Sandro Del-Prete (born 1937) is a Swiss artist who paints figures, situations and processes that cannot exist in the real world. Del-Prete ‘materializes the well-known psychological effect, of the difference between ‘looking’ (usually the first glace of an observer) and ‘seeing’ (when things are appreciated more thoroughly in the mind)’ – Abraham Tamir. Comparisons can be drawn between Del-Prete and Escher’s artwork, although they differ in subject matter, style, mood and technique. Del-Prete greatly admires Escher and believes that they are ‘kindred spirits’, however the viewer will find very little mathematical precision in Del-Prete’s work, something that is always present in Escher’s work.
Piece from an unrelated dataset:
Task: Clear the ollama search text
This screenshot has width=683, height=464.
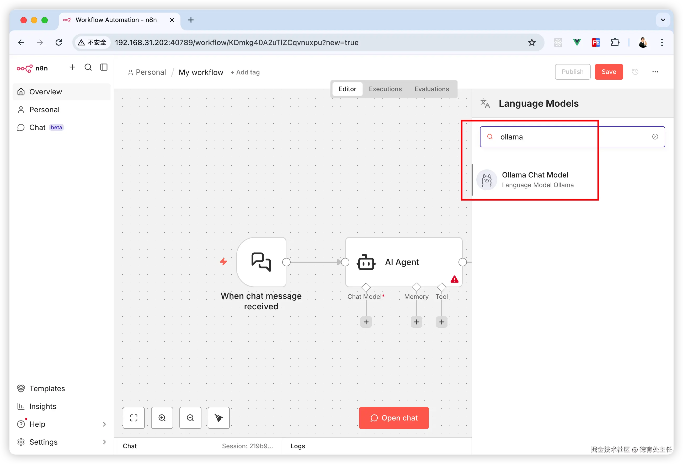Action: [x=655, y=137]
Del-Prete was born in Bern, Switzerland in 1937 and went to school in Fribourg, Switzerland. When he had completed his schooling at his father’s bidding, and had saved enough, Del-Prete finally decided to dedicate himself to his passion, painting. When he was twenty-three Del-Prete spent six months in Florence, Italy, where he attended the Florence Academy of Art. He studied the techniques of light and shadow, form design, colour and the structural elements of the old masters such as Michelangelo, Rembrandt and Rubens.
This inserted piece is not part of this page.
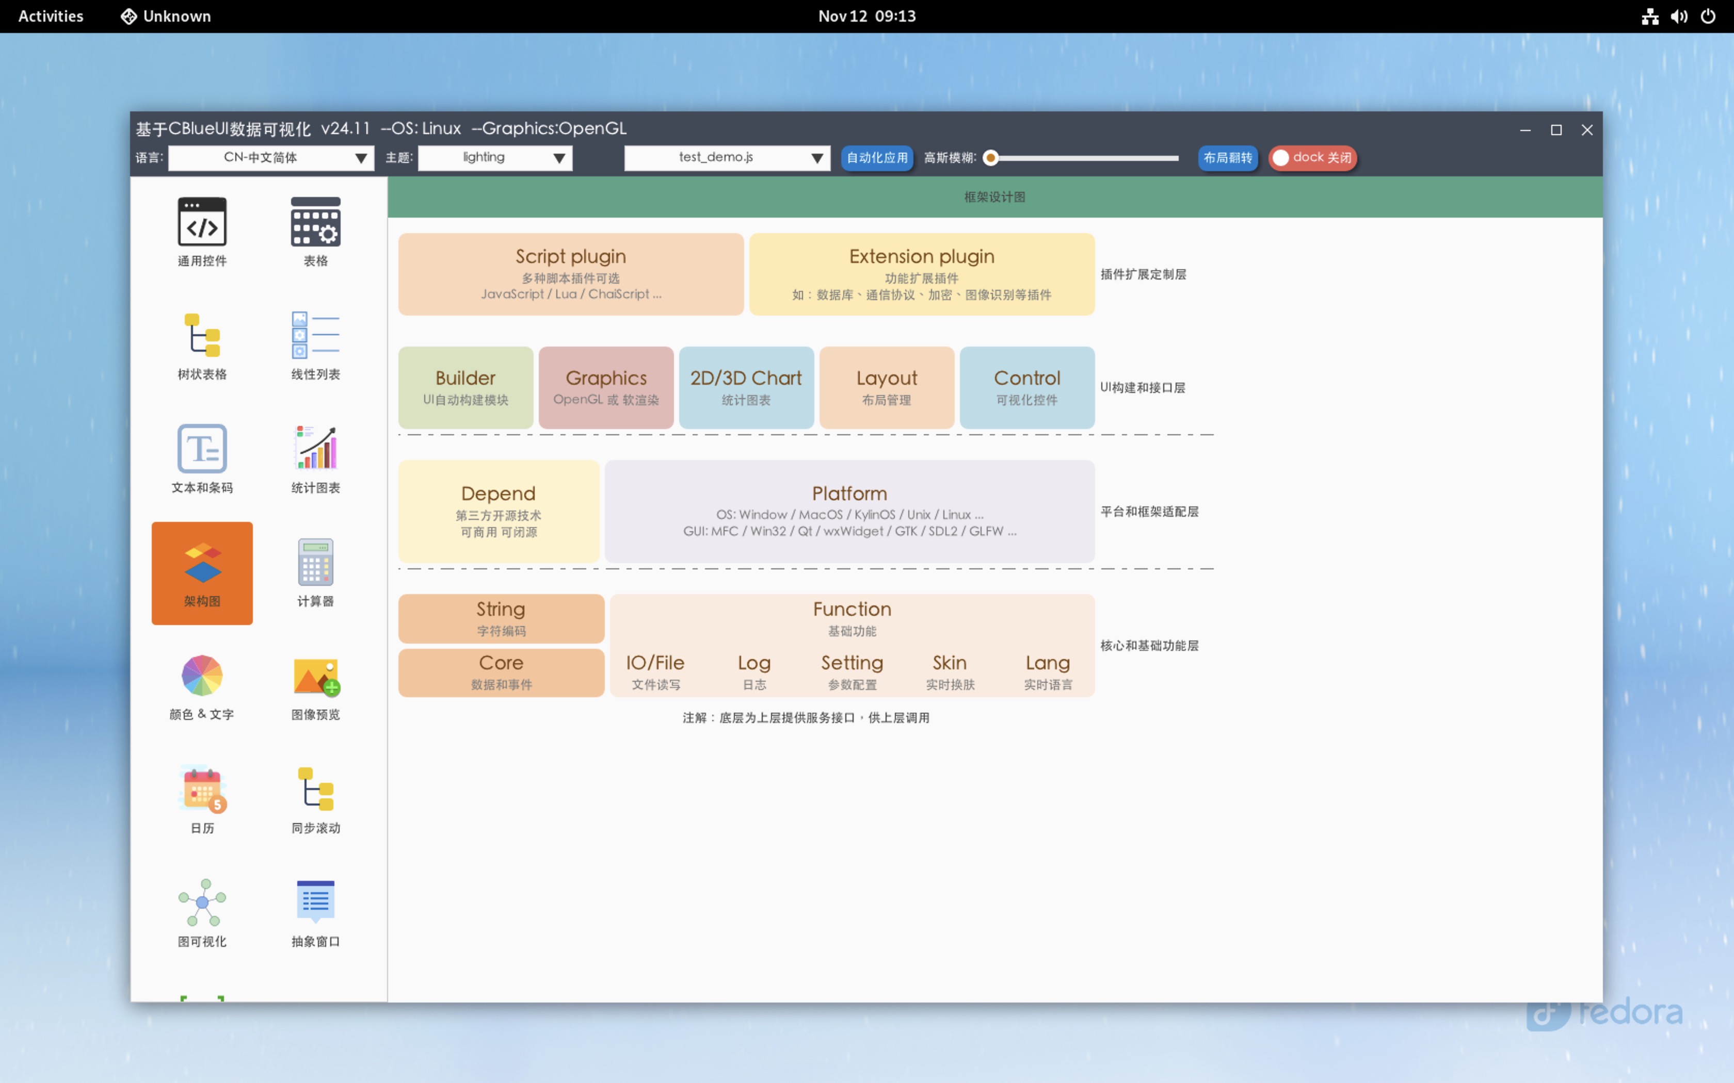Click the 高斯模糊 blur slider track

pyautogui.click(x=1086, y=158)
When he returned to Switzerland, Del-Prete immersed himself in creating religious and symbolic art. Del-Prete never tried to sell his work but looked at it as a hobby, and started a career in the insurance industry to support his family. During this period, Del-Prete experimented with drawing, painting and sculpture. Del-Prete’s interest in Illusionism sprang from his observation of a chameleon. He wondered ‘what the animal really saw, what picture it had of its own world’.

He began to look upon different perspectives and in the early 1960s began creating illustrations that would lead to his later ‘illusiry’ images. Del-Prete began to experiment, drawing scenes and objects that could be looked at from two different viewpoints. From that experiment arose a new type of illusionism, whereby ‘normal terms like front, back, top, bottom, right, and left could no longer be used’. His earliest drawing from this period, which draws upon double-perspective, is ‘Window Gazing’ completed in 1961.

Del-Prete experimented with other illusions where objects broke free of their picture frames and into the surrounding environment, and ‘ambiguous images’, where the meaning altered between two different perceptions. In 1981 Del-Prete published privately his first collection of black and white pencil drawings. It was successful enough for him to publish a second collection in 1987. His passion and hard work started to pay off and in 1984 he had a groundbreaking exhibition of his illusionary art at the Phenomena Show in Zurich. He started to devote all his time to the creation of illusionary images and in the same year he opened up a gallery in Bern, which was highly successful. A few years later, he created his own illusion themed fun house and art gallery, Illusoria-Land, located in Ittigen, Switzerland.